I know this problem isn't hard, but I can't reach the final answer in the back.

OK, so if we project the forces along the x and y axis, we can easily conclude that:

F_(T,2) + F_(T,1) * sin50 = 10
F_(T,1) * cos50 = P

from here, though, I seem to be doing something wrong. The figure is in translational and rotational equilibrium, so net torque is zero. Let's take F_(T,2) as pivot. Then

F_(T,2)(0) + F_(T,1) * sin50(.30) = 10(.15)

Final answer will be

F_(T,1) = 6.59

where as the book's answer is 11. Of course I can't continue from here and find the other forces, so I'll just leave it at that.

Heh. Thanks all.

 

[OlderDan]

What happened to the F applied at P in your torque equation?

 

[ianb]

It's along the x-axis, so it isn't calculated (it goes through the pivot).

 

[Pyrrhus]

It's along the x-axis, so it isn't calculated (it goes through the pivot).

No, OlderDan is right, you are taking moment (torque) about a point!, not about an axis (which is defined differently).

Unless you meant about the left down corner, which in that case you forgot one of the F(t,1) components torque. Maybe you should be more clear.

 

[ianb]

Wow, okay, then I guess we could say

F_(T,2)(0) + F_(T,1) * sin50(.30) + F_(T,1) * cos50(.30) = 10(.15)

but that will give F_(T,1) = 3.55, which is incorrect. Of course, I could have made something wrong there but there is a catch somewhere that I probably wasn't taught before.

 

[OlderDan]

Wow, okay, then I guess we could say

F_(T,2)(0) + F_(T,1) * sin50(.30) + F_(T,1) * cos50(.30) = 10(.15)

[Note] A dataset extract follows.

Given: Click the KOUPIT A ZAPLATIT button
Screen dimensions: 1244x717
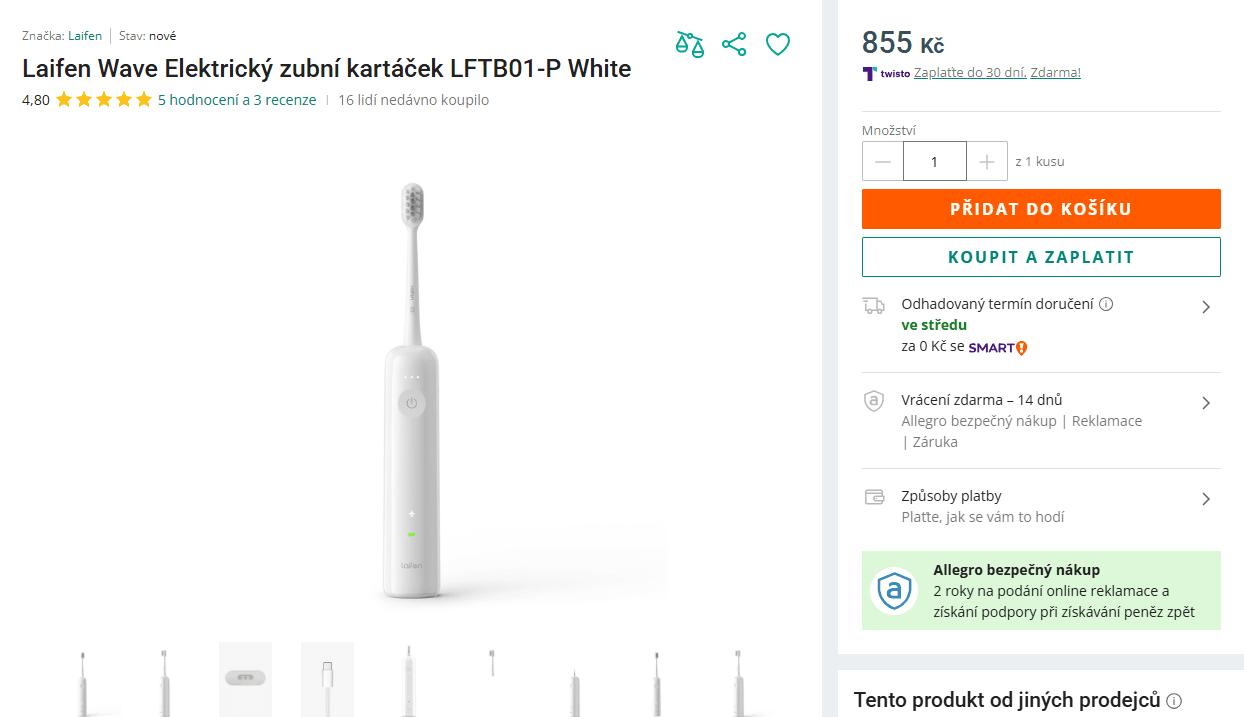Looking at the screenshot, I should click(x=1041, y=257).
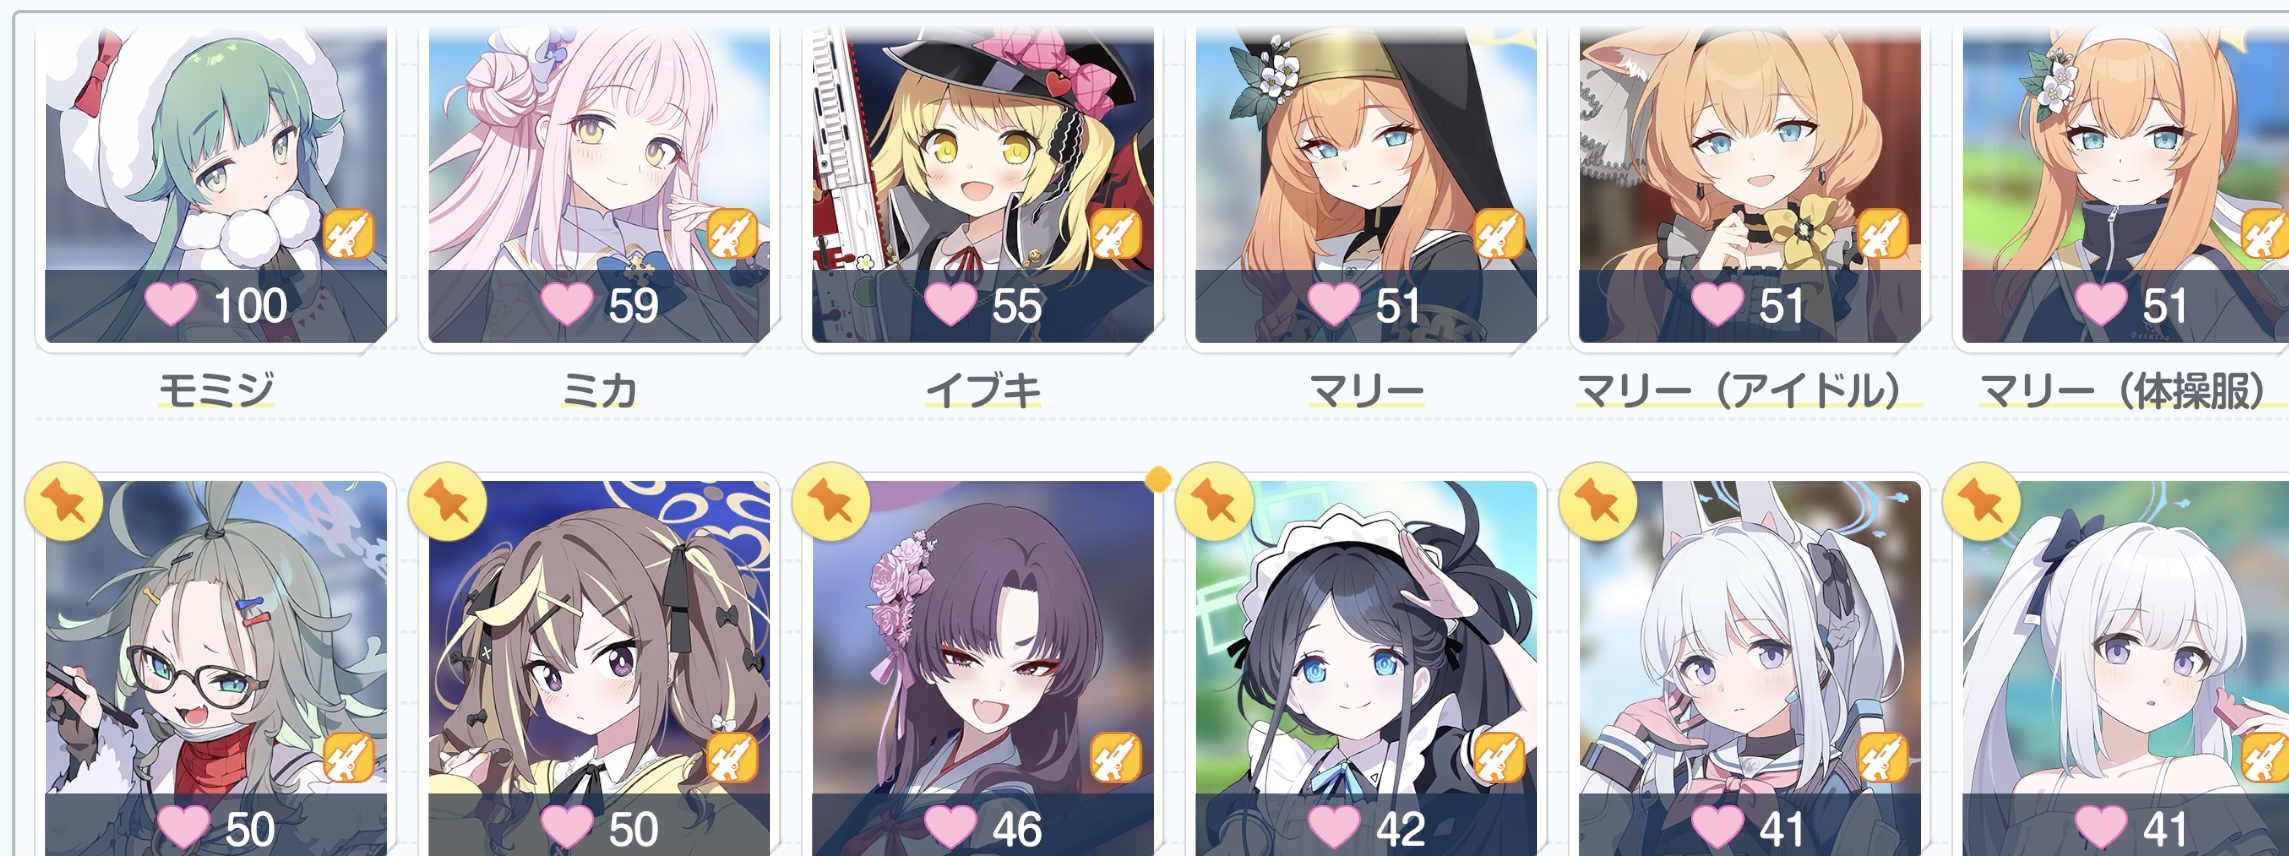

but that will give F_(T,1) = 3.55, which is incorrect. Of course, I could have made something wrong there but there is a catch somewhere that I probably wasn't taught before.

If you use the lower left corner for the torque calculation, the two components of F1 produce torques in opposite directions and have different perpendicular distances.